#### Data provided

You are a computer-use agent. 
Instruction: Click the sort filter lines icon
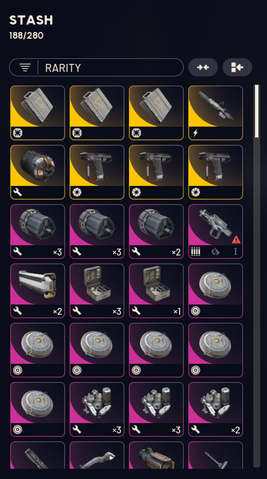pos(25,67)
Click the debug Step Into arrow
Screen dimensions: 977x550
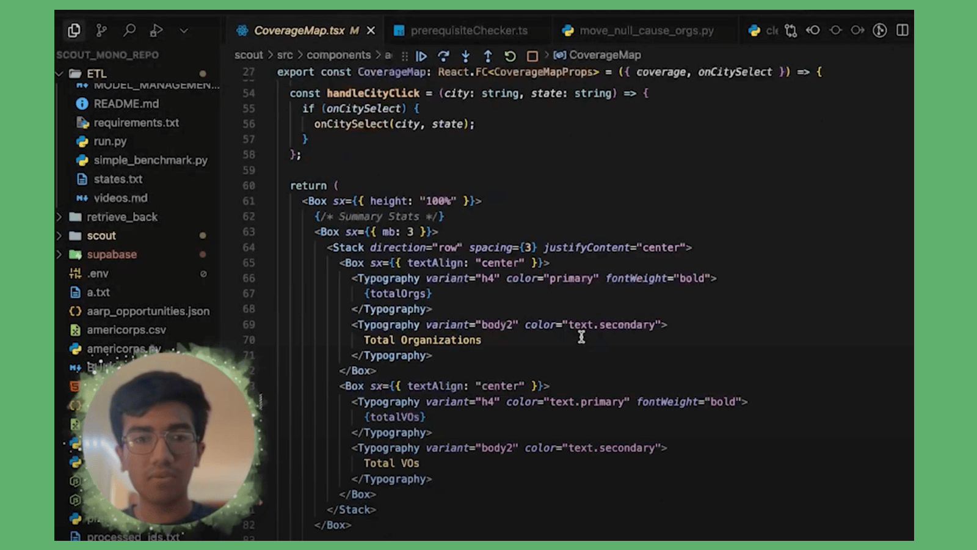point(466,56)
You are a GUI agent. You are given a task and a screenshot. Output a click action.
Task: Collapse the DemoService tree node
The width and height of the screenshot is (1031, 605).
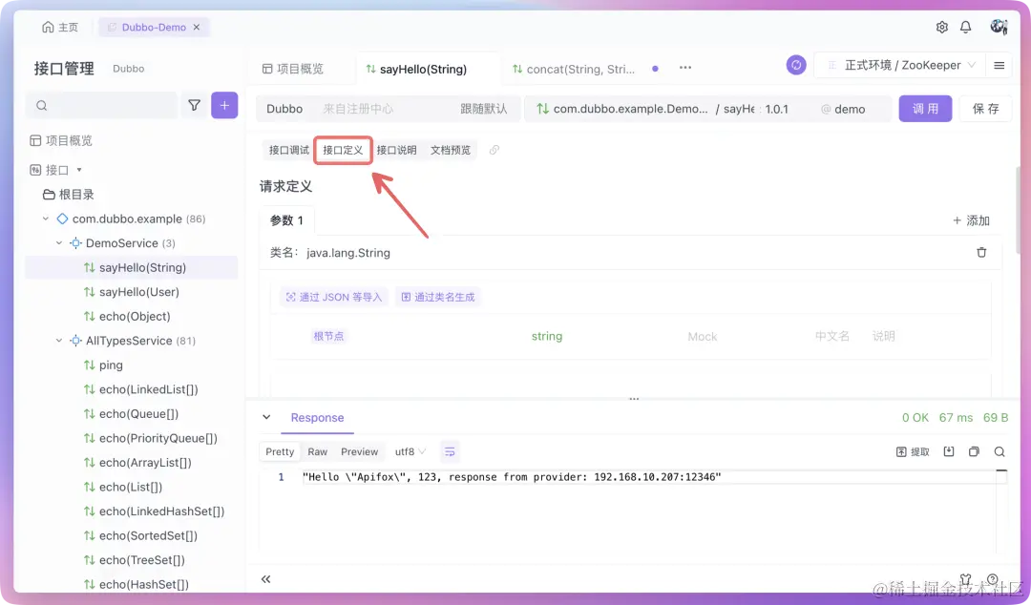coord(58,242)
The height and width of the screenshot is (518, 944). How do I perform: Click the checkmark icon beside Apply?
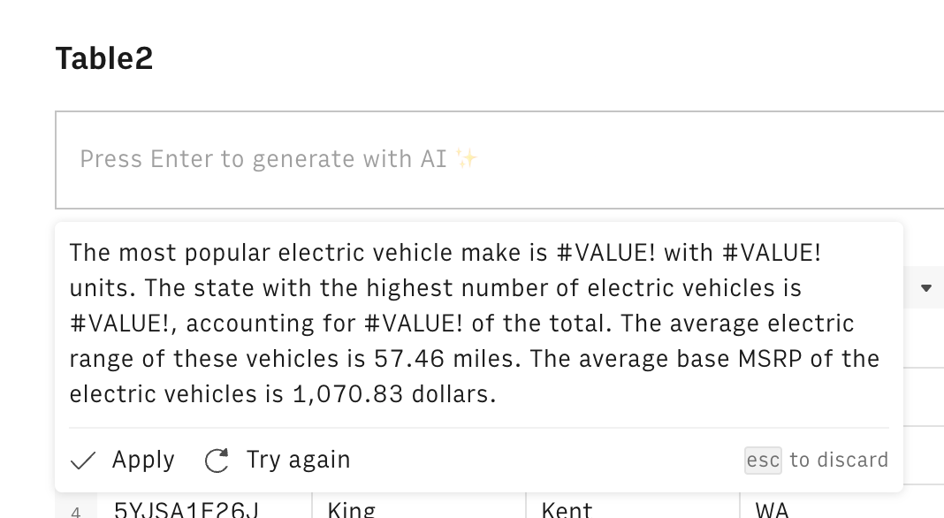click(83, 460)
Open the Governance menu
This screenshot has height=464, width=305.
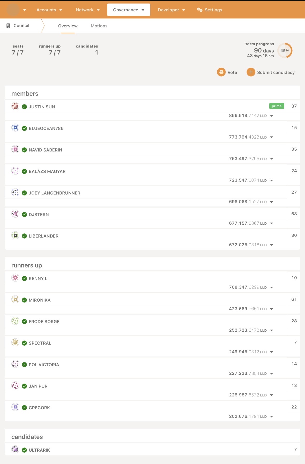(129, 10)
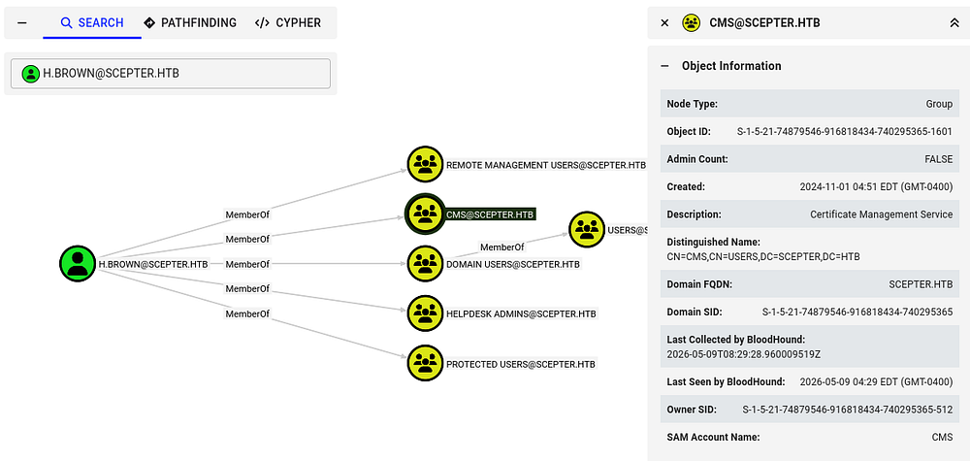Click the group icon beside CMS@SCEPTER.HTB header
This screenshot has height=461, width=970.
[691, 23]
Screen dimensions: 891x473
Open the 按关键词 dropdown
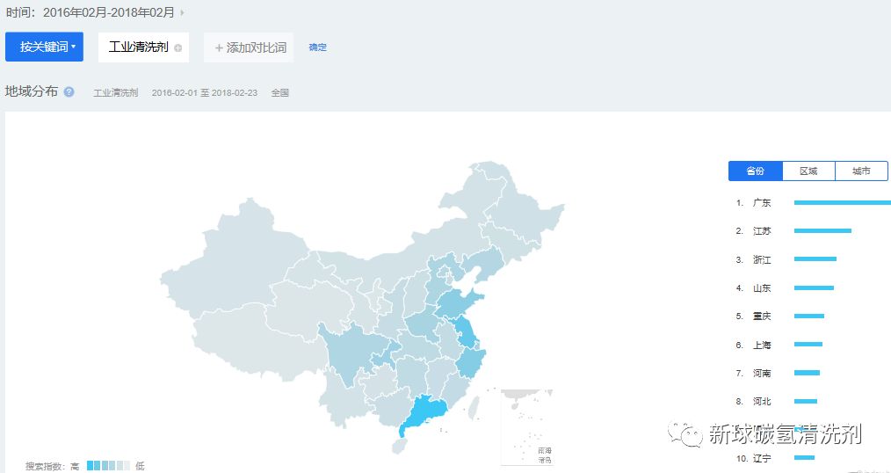[44, 47]
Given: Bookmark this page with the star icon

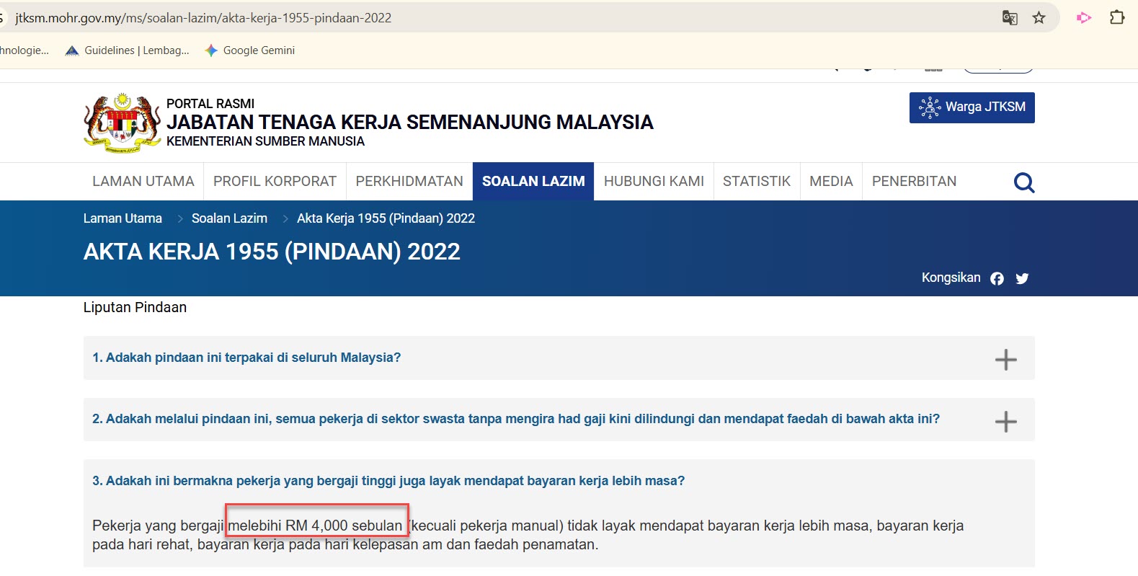Looking at the screenshot, I should tap(1039, 18).
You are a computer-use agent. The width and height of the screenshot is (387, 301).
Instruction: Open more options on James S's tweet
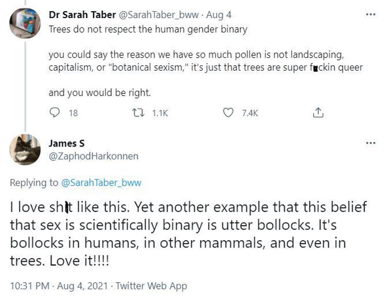(x=370, y=143)
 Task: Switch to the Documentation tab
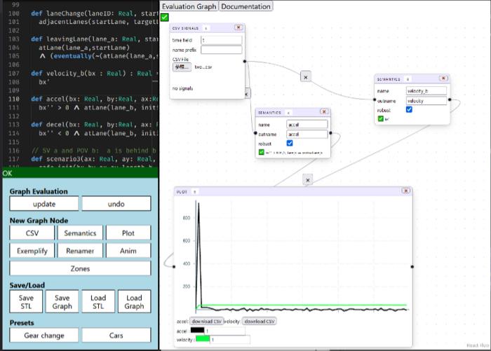click(x=246, y=6)
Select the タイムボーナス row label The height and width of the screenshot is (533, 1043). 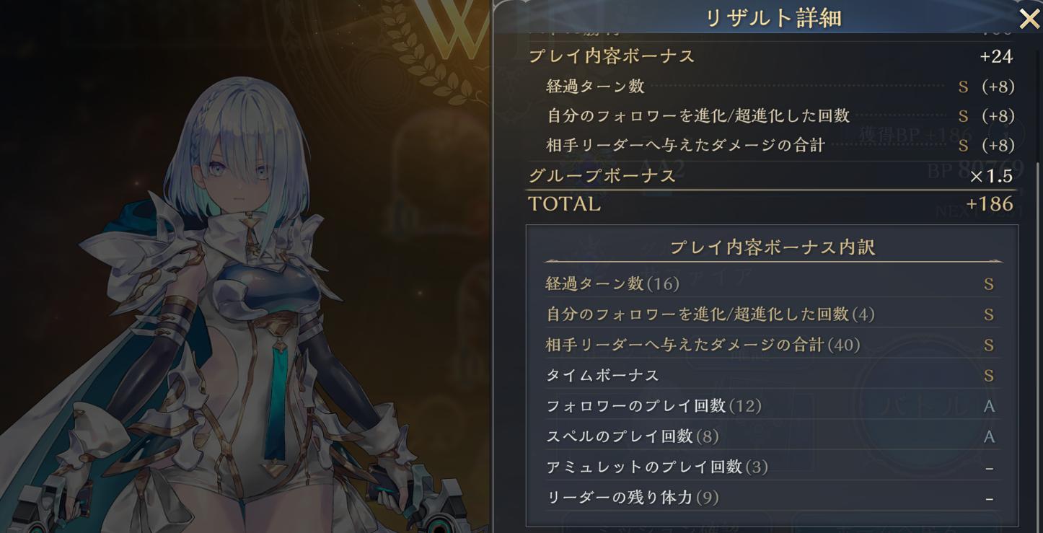coord(602,375)
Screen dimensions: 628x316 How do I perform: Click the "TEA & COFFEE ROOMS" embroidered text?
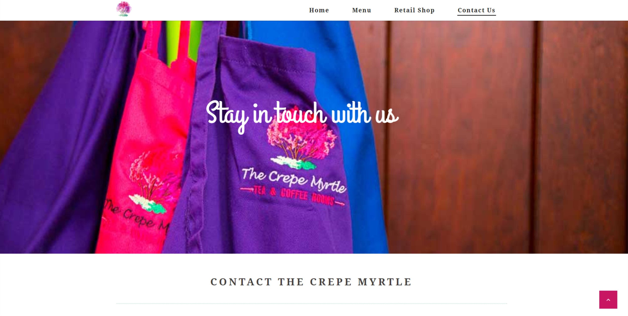(x=293, y=196)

########

#### [Problem to work on]
Each line of the entries above that contains "computer" must be copied into the answer.

#### [Output of the task]
You are a computer-use agent. 
You are a computer-use agent. The width and height of the screenshot is (387, 301).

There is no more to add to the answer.